=== Study material ===
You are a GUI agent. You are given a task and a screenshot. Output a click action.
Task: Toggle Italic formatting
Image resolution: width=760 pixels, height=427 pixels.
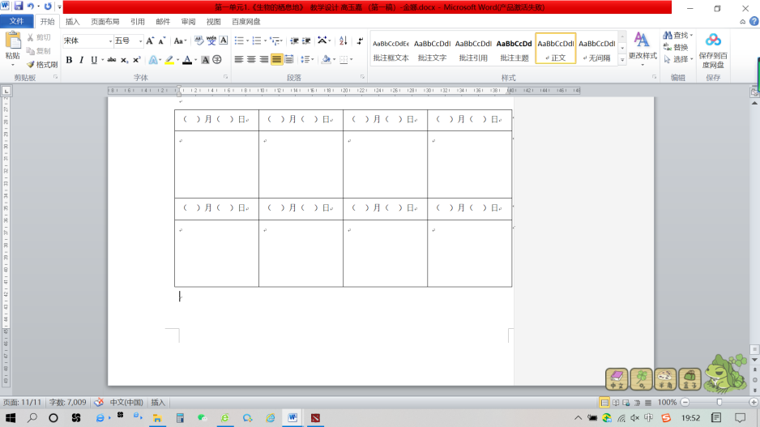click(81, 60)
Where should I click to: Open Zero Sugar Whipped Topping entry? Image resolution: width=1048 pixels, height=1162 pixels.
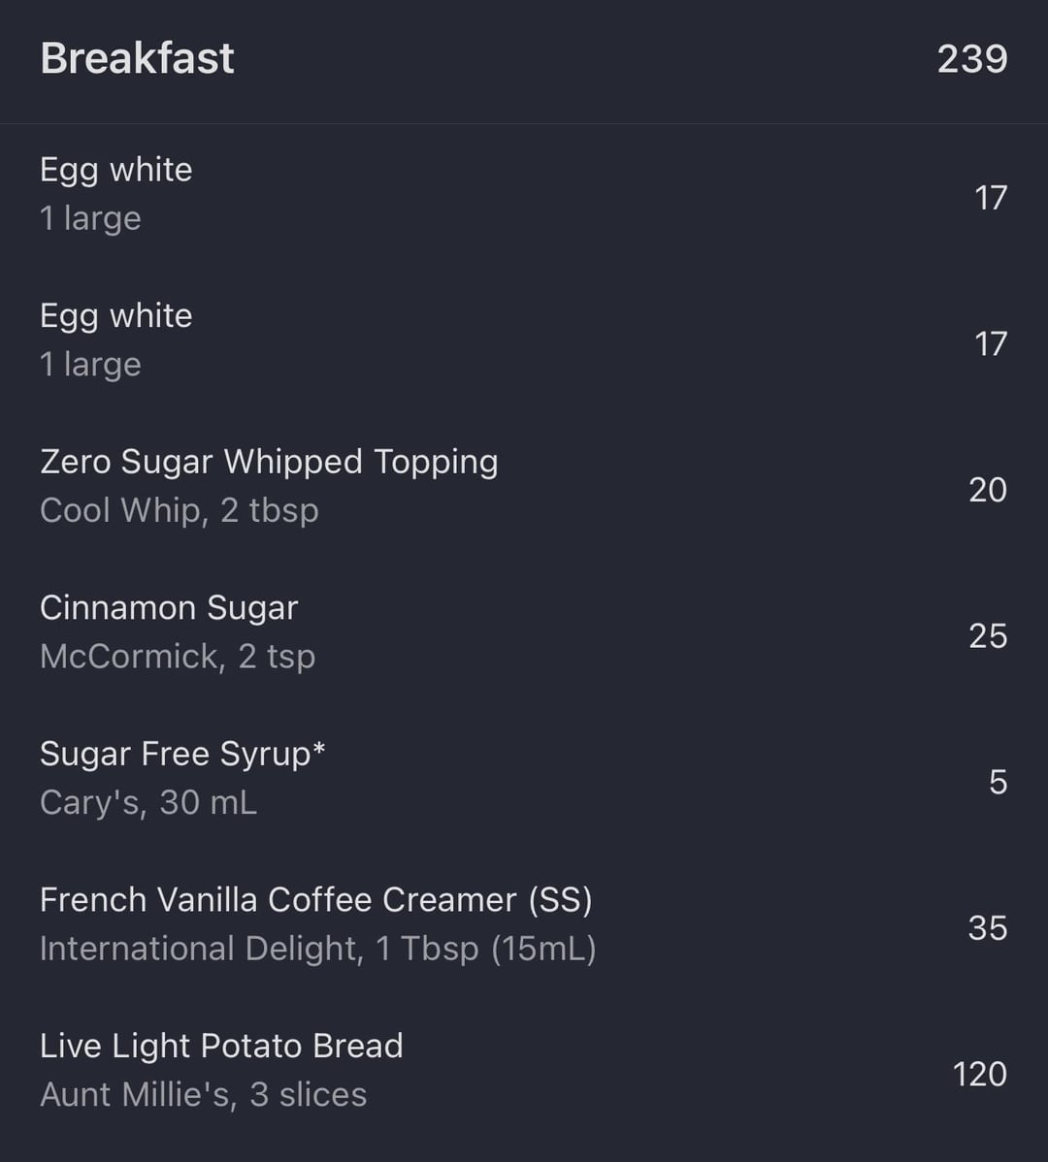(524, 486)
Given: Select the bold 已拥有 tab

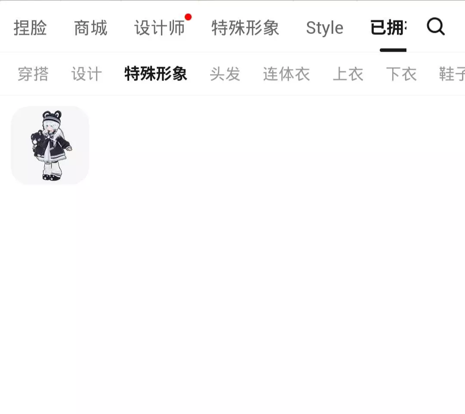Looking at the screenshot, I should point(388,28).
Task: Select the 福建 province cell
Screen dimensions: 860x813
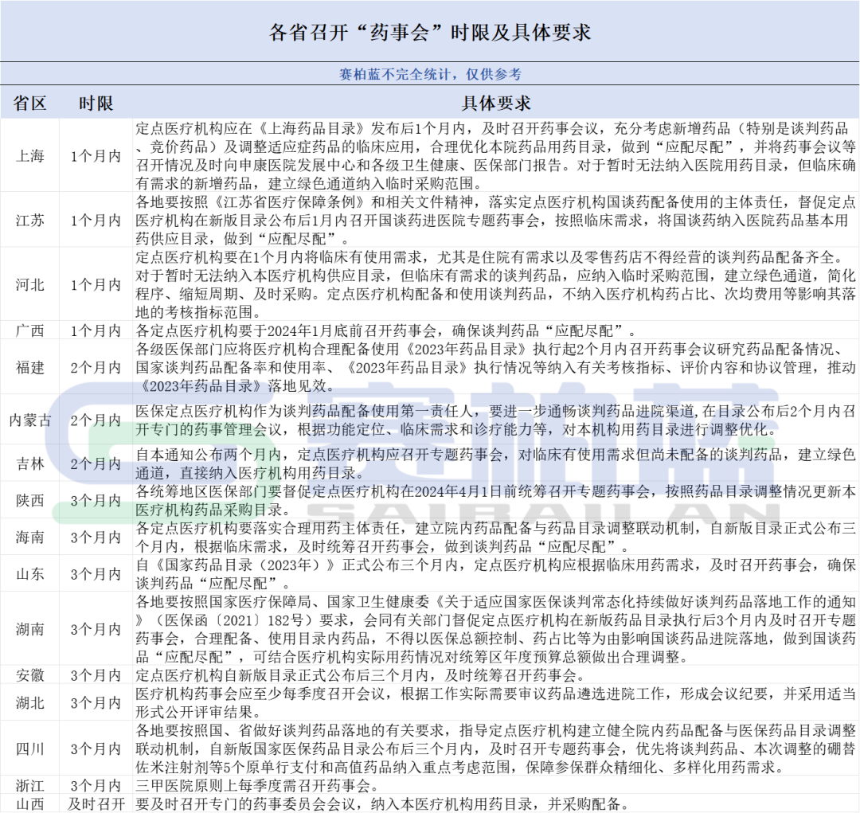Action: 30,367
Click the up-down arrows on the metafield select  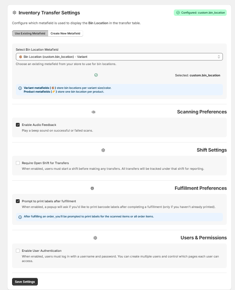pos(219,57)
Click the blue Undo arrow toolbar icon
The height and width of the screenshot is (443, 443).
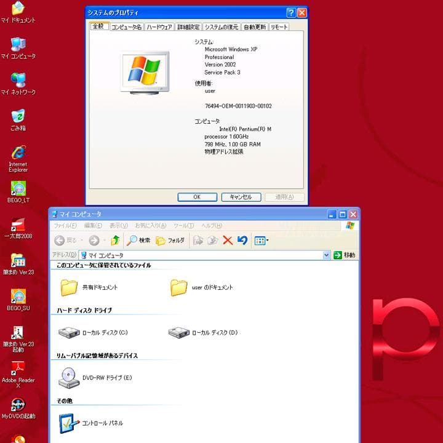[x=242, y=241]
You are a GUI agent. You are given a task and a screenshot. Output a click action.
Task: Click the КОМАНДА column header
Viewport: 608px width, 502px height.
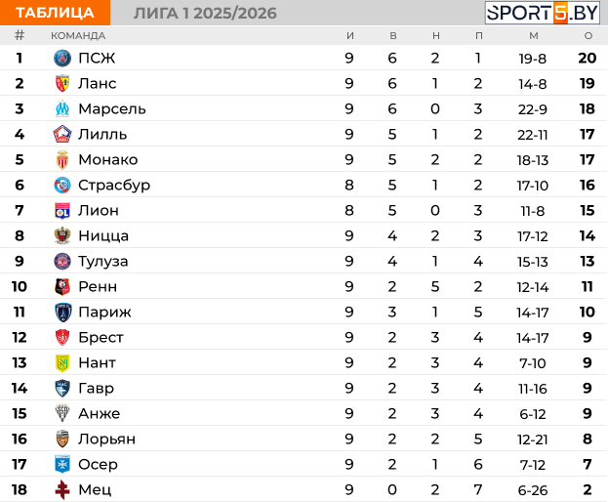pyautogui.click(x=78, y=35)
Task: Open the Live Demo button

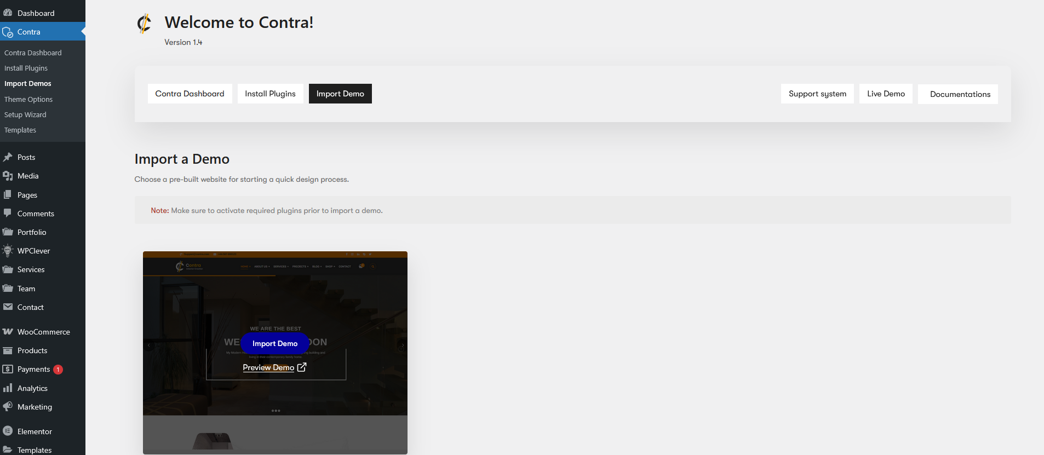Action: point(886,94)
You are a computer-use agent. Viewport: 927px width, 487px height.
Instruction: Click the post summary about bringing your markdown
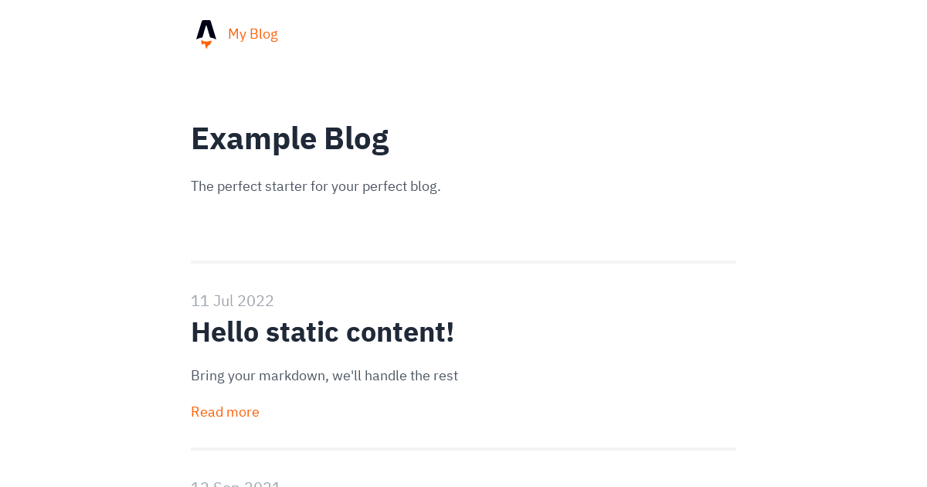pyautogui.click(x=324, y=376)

=== Problem description ===
Restate exactly, and only, the lines from the one that holds "Viewport: 608px width, 502px height." down to the last line of the material above. Omit the pictures.

=== Your response ===
Viewport: 608px width, 502px height.
pyautogui.click(x=78, y=35)
Task: Open the Live Demo button

Action: point(886,94)
You are a computer-use agent. Viewport: 927px width, 487px height.
Instruction: Click the post summary about bringing your markdown
pyautogui.click(x=324, y=376)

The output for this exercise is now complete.